§ **The exercise**
Convert the lines from the start of the data through the line containing "Action: tap(175, 126)" into a two-column CSV with the headers instruction and answer. Give one row per instruction with its answer, put each value in a single quoted field with line breaks replaced by spaces, and leave the pictures out.

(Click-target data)
======

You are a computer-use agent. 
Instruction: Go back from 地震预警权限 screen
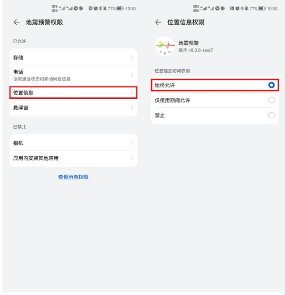point(17,22)
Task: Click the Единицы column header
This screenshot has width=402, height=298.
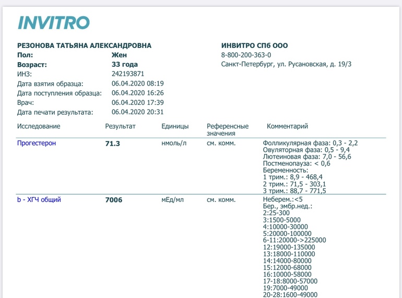Action: tap(175, 126)
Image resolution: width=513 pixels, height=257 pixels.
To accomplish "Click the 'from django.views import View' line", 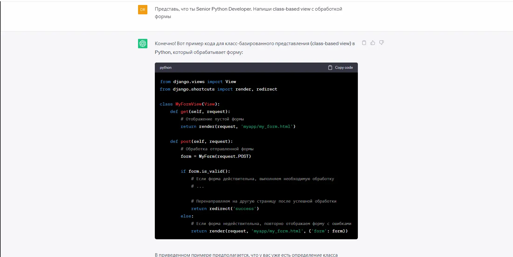I will pos(198,82).
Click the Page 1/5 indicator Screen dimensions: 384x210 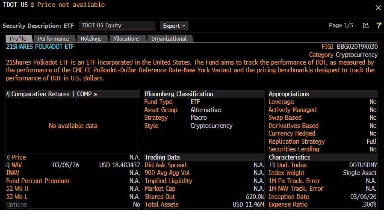click(x=341, y=26)
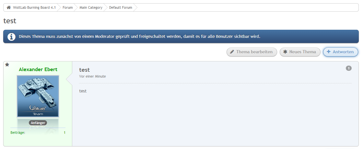Open the Default Forum breadcrumb
363x149 pixels.
pyautogui.click(x=121, y=7)
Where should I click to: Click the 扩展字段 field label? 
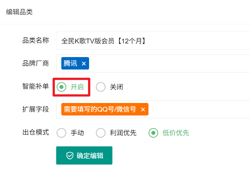pos(35,109)
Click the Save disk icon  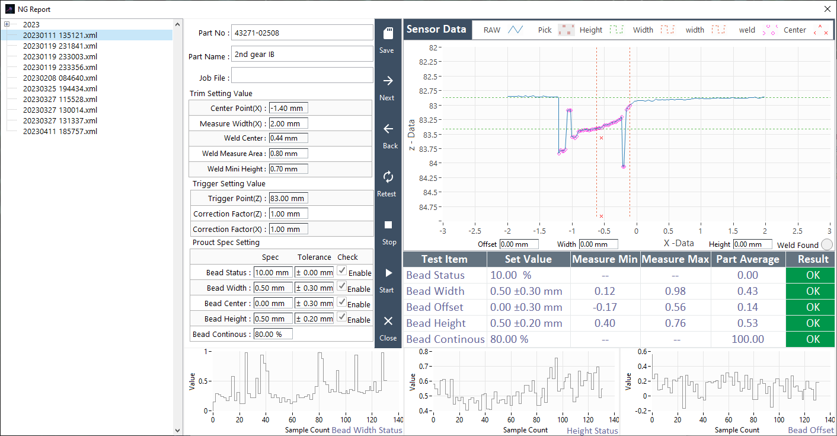(388, 34)
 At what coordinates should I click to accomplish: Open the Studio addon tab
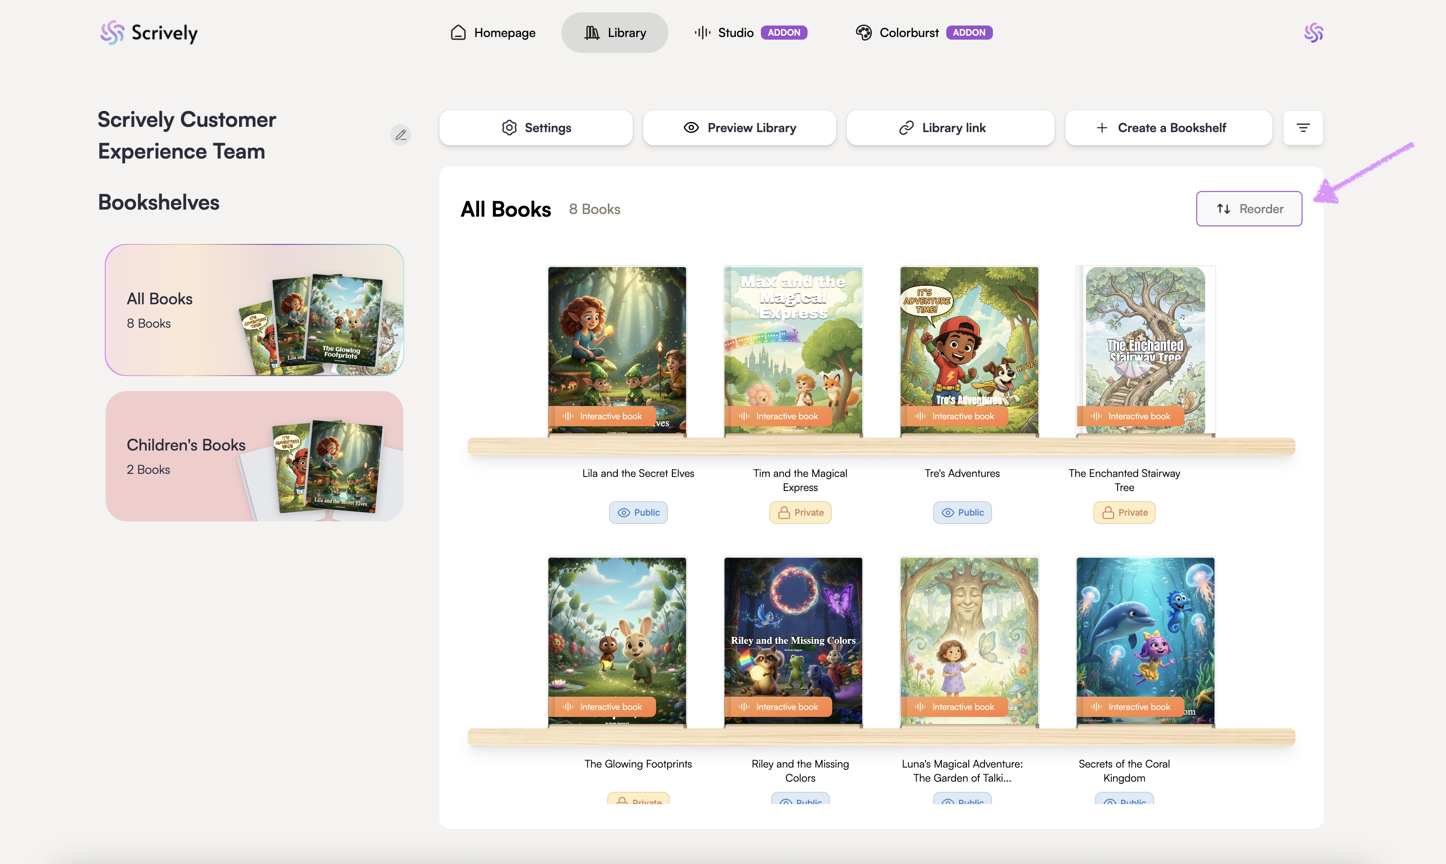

======

§ **Full solution**
instruction,answer
"You are a computer-use agent. Instruction: Go back from 地震预警权限 screen","point(17,22)"
"Task: Click the Единицы column header This screenshot has width=402, height=298.","Action: tap(175, 126)"